Julia ainda completa com uma dica do que funciona para evitar novas compras. “Toda vez que eu quero algo eu anoto no meu bloco de notas. Se eu ainda quiser depois de um mês, eu deixo na lista. Se eu não quiser mais quer dizer que não preciso, e que aquilo seria um consumo sem necessidade. Tentar diminuir o uso de redes sociais também é uma dica. Elas geram um desejo e a sensação do ‘preciso ter’. Mas o principal: não tenha medo de arriscar dentro do que você é”.

No começo de 2018, a publicitária e especialista em comportamento do consumidor, Mariana Herman, 33, criou o blog e o Instagram “Dona Herman”. Para falar com propriedade daquilo que publicava, ela buscou um curso de consultoria de imagem. Além disso, usou o armário cápsula durante um ano, mudando a forma de pensar do seu estilo.

“As pessoas têm muita vontade, mas muita dificuldade também, e não as julgo. Levei mais de 6 meses para fazer o meu. Quando olhei a quantidade necessária, pensei ‘vai ser muito difícil’. ‘Se eu não gostar eu desisto’, mas a realidade foi que eu amei. Achei incrível, usei tudo, teve peça que nem usei muito, achei que teria a sensação de repetição, mas isso não aconteceu. Mudei a forma de ver o meu armário”, explica. 

Para Mariana, a ideia de estar na moda é muitas vezes equivocada. “As pessoas acreditam que gente descolada tem muita roupa. Cada vez mais eu entendo que gente descolada é gente que tem pouca roupa e sabe fazer muito bem com as poucas peças que tem no armário. É fácil ter 2000 peças, é como uma loja. O difícil é ter pouco”. 

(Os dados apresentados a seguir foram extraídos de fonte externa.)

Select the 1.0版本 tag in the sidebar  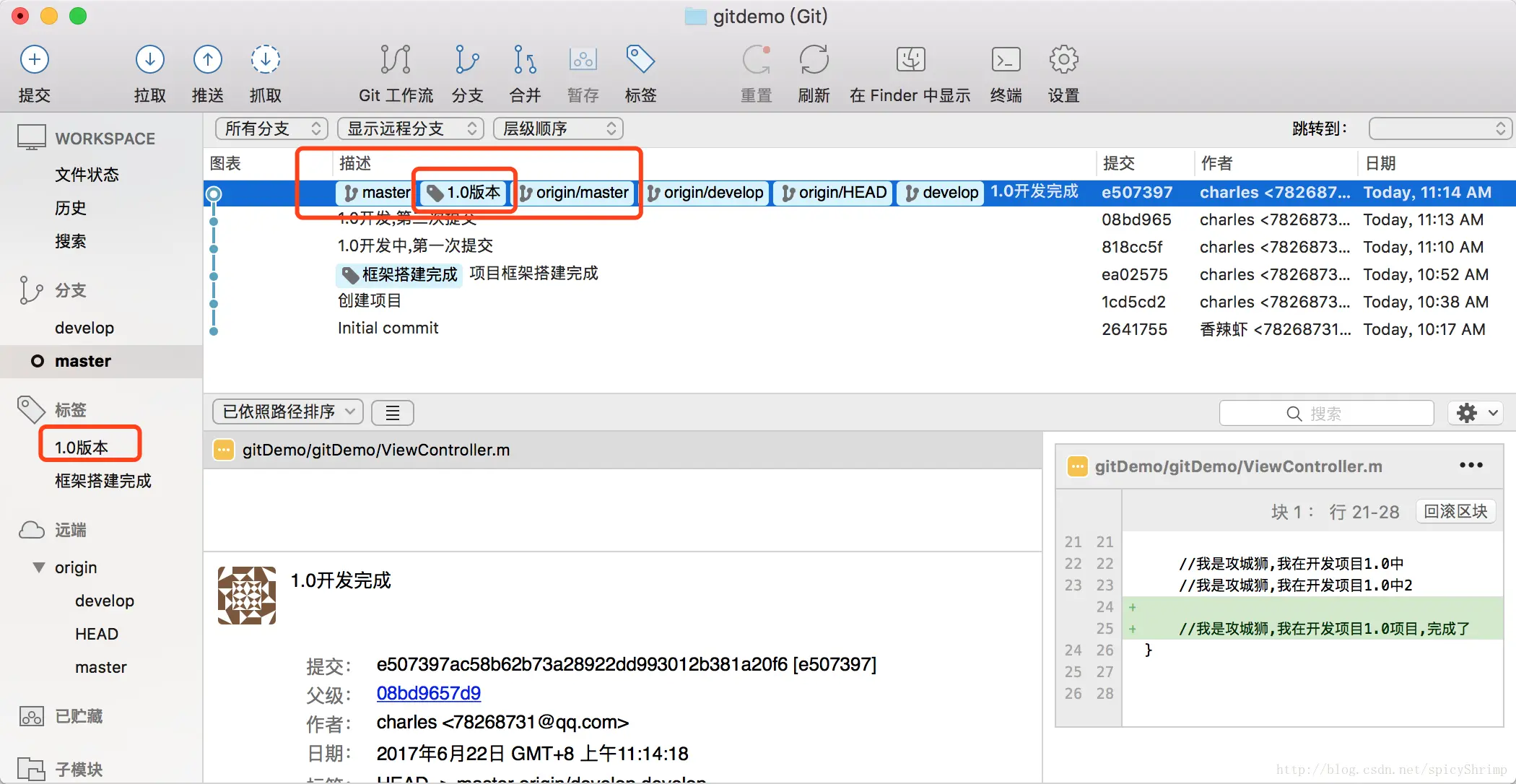[82, 448]
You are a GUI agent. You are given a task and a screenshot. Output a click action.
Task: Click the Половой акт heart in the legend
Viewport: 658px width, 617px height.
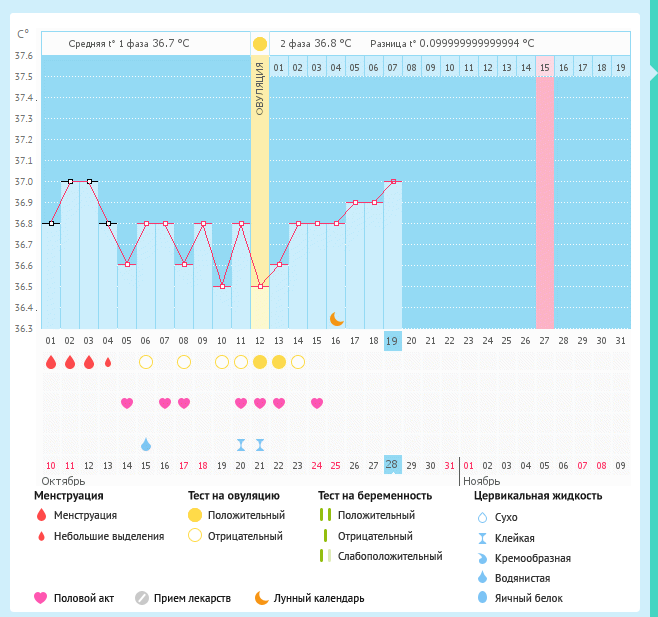pos(40,598)
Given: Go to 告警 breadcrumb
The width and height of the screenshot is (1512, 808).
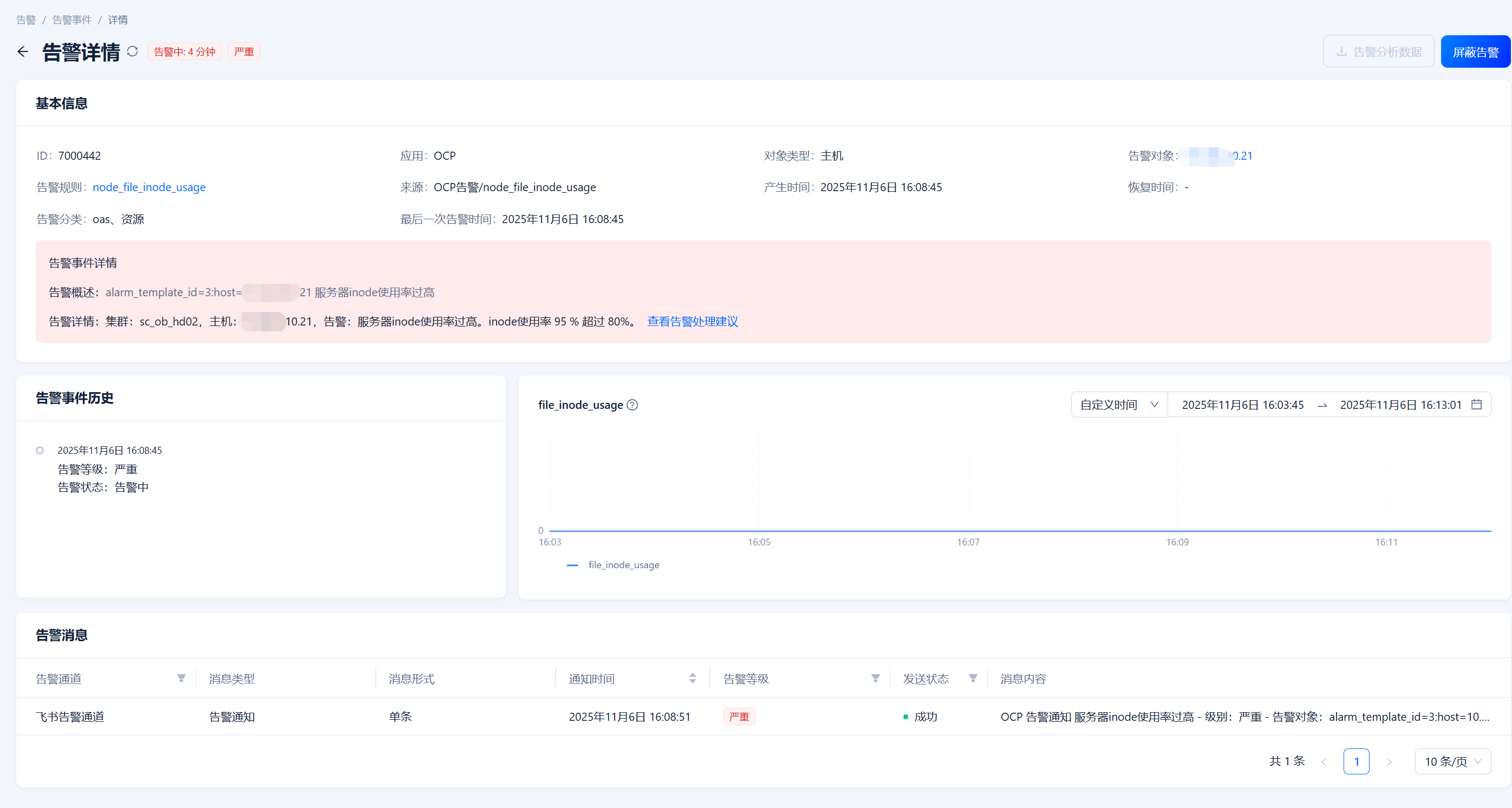Looking at the screenshot, I should (26, 20).
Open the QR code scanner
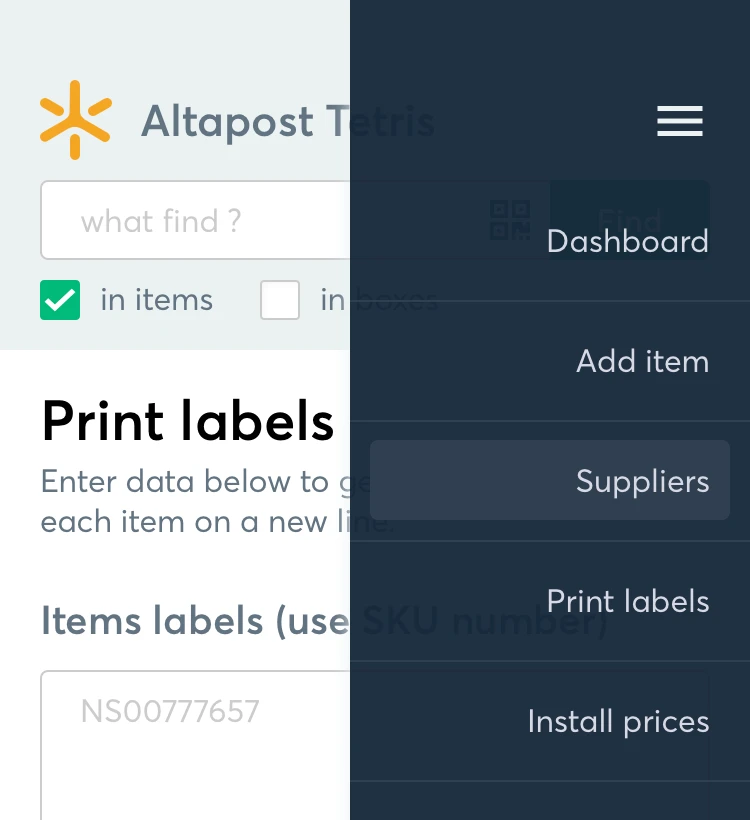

“O armário [cápsula] não é a solução, mas um meio, um ‘detox’. Ele é um possível caminho não a solução definitiva. Precisamos repensar o que a gente consome. Todo mundo deveria fazer pelo menos uma vez como experiência, para usar melhor o que tem nele. Busque marcas regionais que estão surgindo e compre roupas que realmente vão durar”, finaliza Mariana.